La fabrique du droit

In La fabrique du droit. Une ethnographie du Conseil d’État (now translated as The Making of Law), Bruno Latour reported on his months of first-hand observation of how law-making proceeded in the French Conseil d'Etat. One of the country's three ‘supreme’ courts – the others being the Cours de cassation and the Conseil constitutionnel – the Conseil d'Etat serves as a court on matters of administrative justice. In this role, it can satisfy a claimant by annulling a prior judgment by another court or tribunal or it can reject the claim. The court also acts as a legal advisor to government on the drafting of legislative bills and decrees. More rarely and if requested by the government – as in the ‘headscarf’ controversy – the Conseil d'Etat can proffer an ‘opinion’.

In selecting the Conseil d'Etat as his object of observation, Latour had picked a legal institution atypical of the French system. Founded by Napoleon, the court has ‘the task of conjuring up, from start to finish through the mere interplay of its previous decisions and in the absence of any written text … a sui generis form of law whose specific objective is to protect the citizen from the excesses of the administration’ (Latour 2002/2010: 14). The court's jurisdiction, then, is not code-based but rests its decisions on the authority of its own accumulated administrative case law.
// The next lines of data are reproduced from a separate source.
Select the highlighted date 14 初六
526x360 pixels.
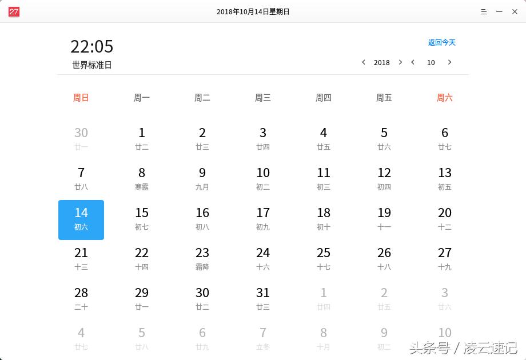coord(81,219)
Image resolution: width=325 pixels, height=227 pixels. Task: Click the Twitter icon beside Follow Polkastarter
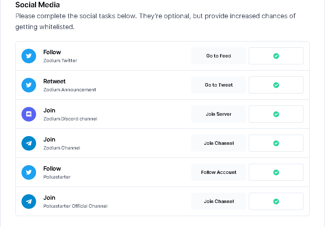[29, 172]
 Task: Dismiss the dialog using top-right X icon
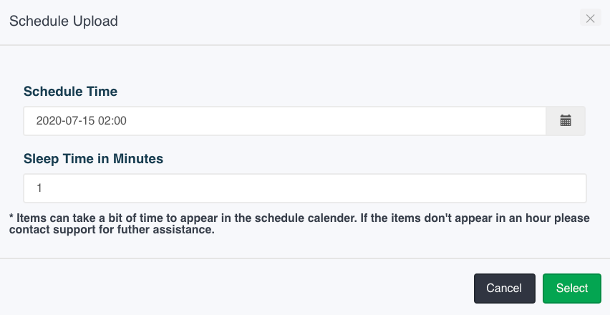click(590, 19)
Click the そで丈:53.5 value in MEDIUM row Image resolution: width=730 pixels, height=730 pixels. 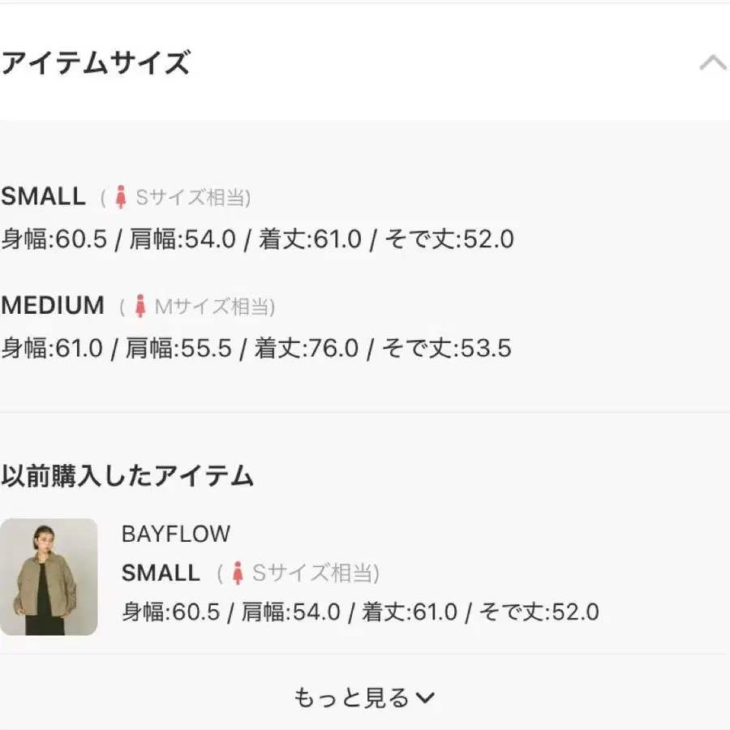point(448,349)
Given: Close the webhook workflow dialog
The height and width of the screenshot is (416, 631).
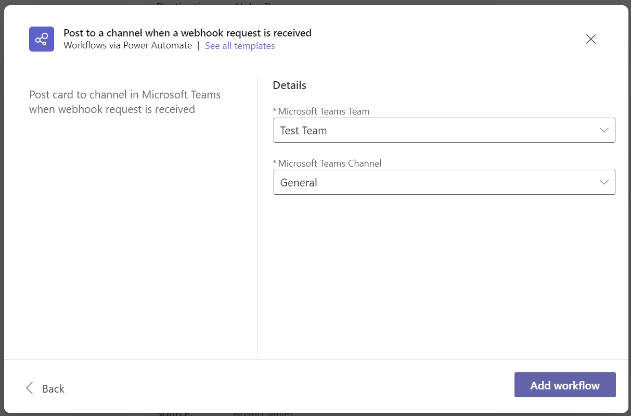Looking at the screenshot, I should (590, 39).
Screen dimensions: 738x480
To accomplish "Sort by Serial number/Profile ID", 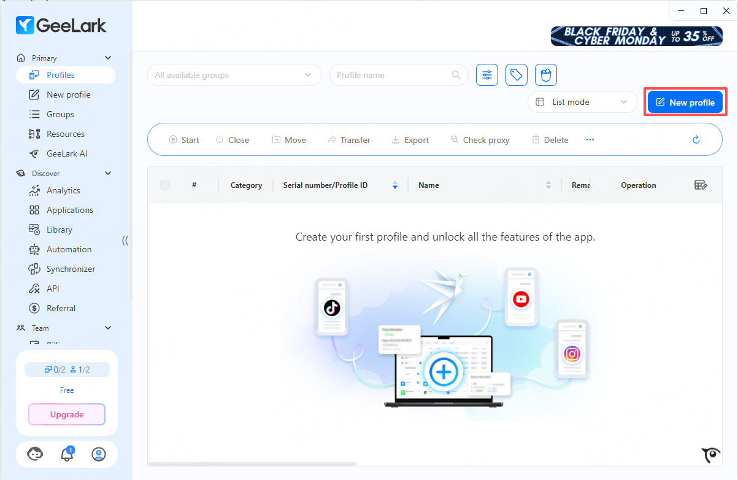I will (x=395, y=185).
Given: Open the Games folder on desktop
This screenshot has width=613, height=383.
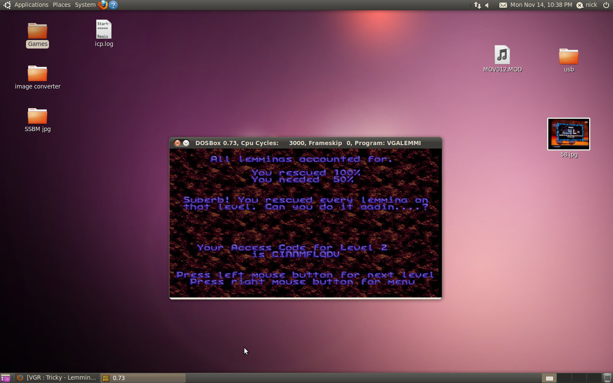Looking at the screenshot, I should (37, 31).
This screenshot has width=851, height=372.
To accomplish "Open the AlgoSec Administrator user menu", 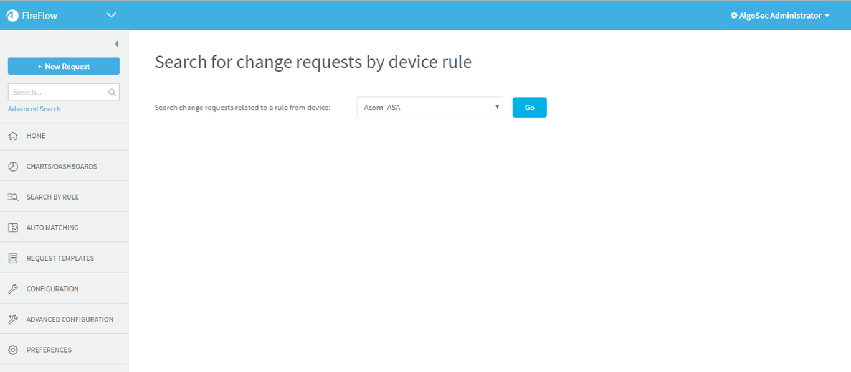I will pyautogui.click(x=780, y=16).
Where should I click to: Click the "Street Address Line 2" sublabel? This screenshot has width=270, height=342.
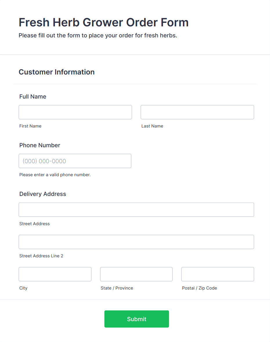point(41,256)
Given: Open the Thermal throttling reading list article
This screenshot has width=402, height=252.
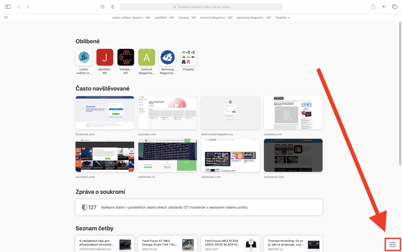Looking at the screenshot, I should coord(293,244).
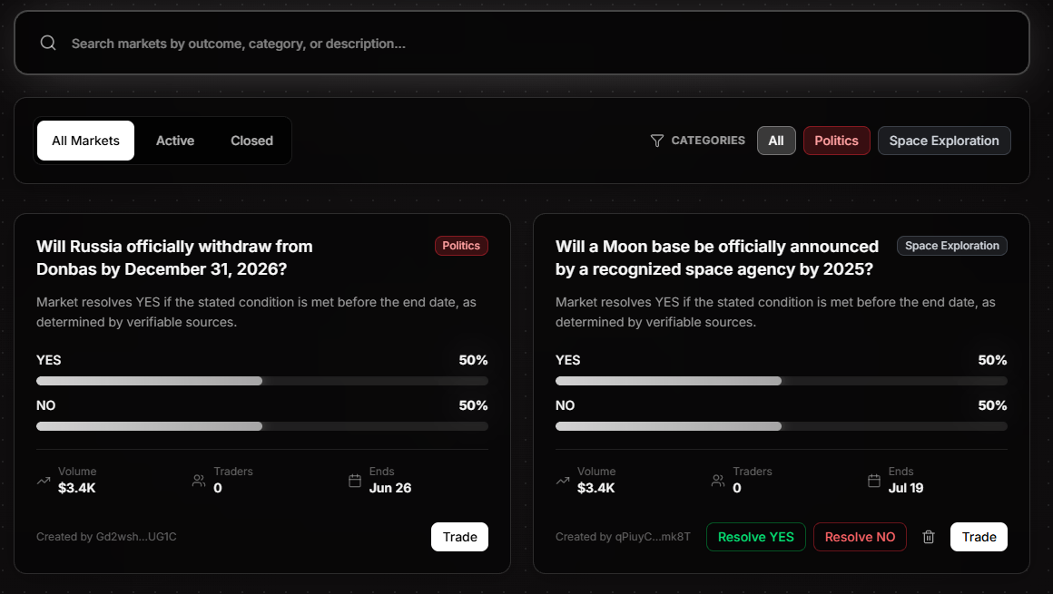
Task: Select the All Markets tab
Action: 85,141
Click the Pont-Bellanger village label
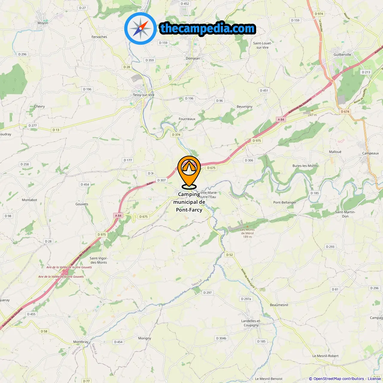This screenshot has height=383, width=383. click(x=285, y=202)
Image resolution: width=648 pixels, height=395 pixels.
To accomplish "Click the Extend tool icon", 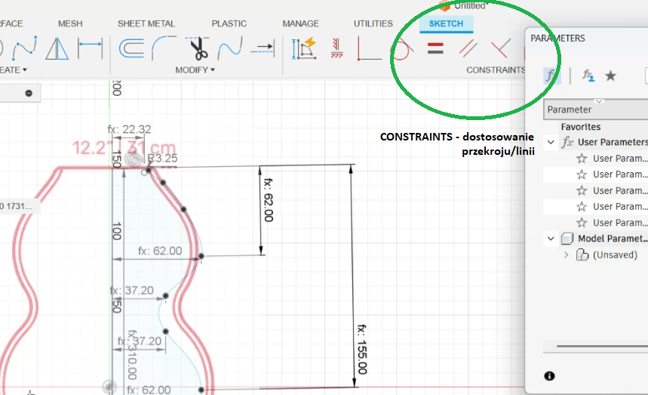I will pos(263,50).
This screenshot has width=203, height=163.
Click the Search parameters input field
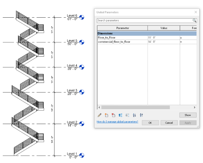click(x=145, y=21)
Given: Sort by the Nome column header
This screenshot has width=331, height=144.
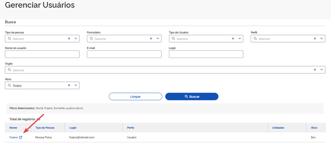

Latour's account of the Conseil d'Etat's manner of proceeding went much wider than a concern with this institution's atypicality. The procedural and case-based – as opposed to code-determined – dimension of the court provided passage to a broader intellectual programme whose concern was to detour around conceptual determination. The outcome was a comprehensively ‘superficial’ description whose focus ranged from the judges’ particular habits of legal mind and their regular techniques of dealing with the cases coming before them to the architecture of the building and all the bits and pieces of equipment. This sweep – from the intellectual to the material, from the spiritual to the technical – is in keeping with the distinctive approach Latour has developed in his style of ‘science studies’ on the working practices of scientists and laboratories.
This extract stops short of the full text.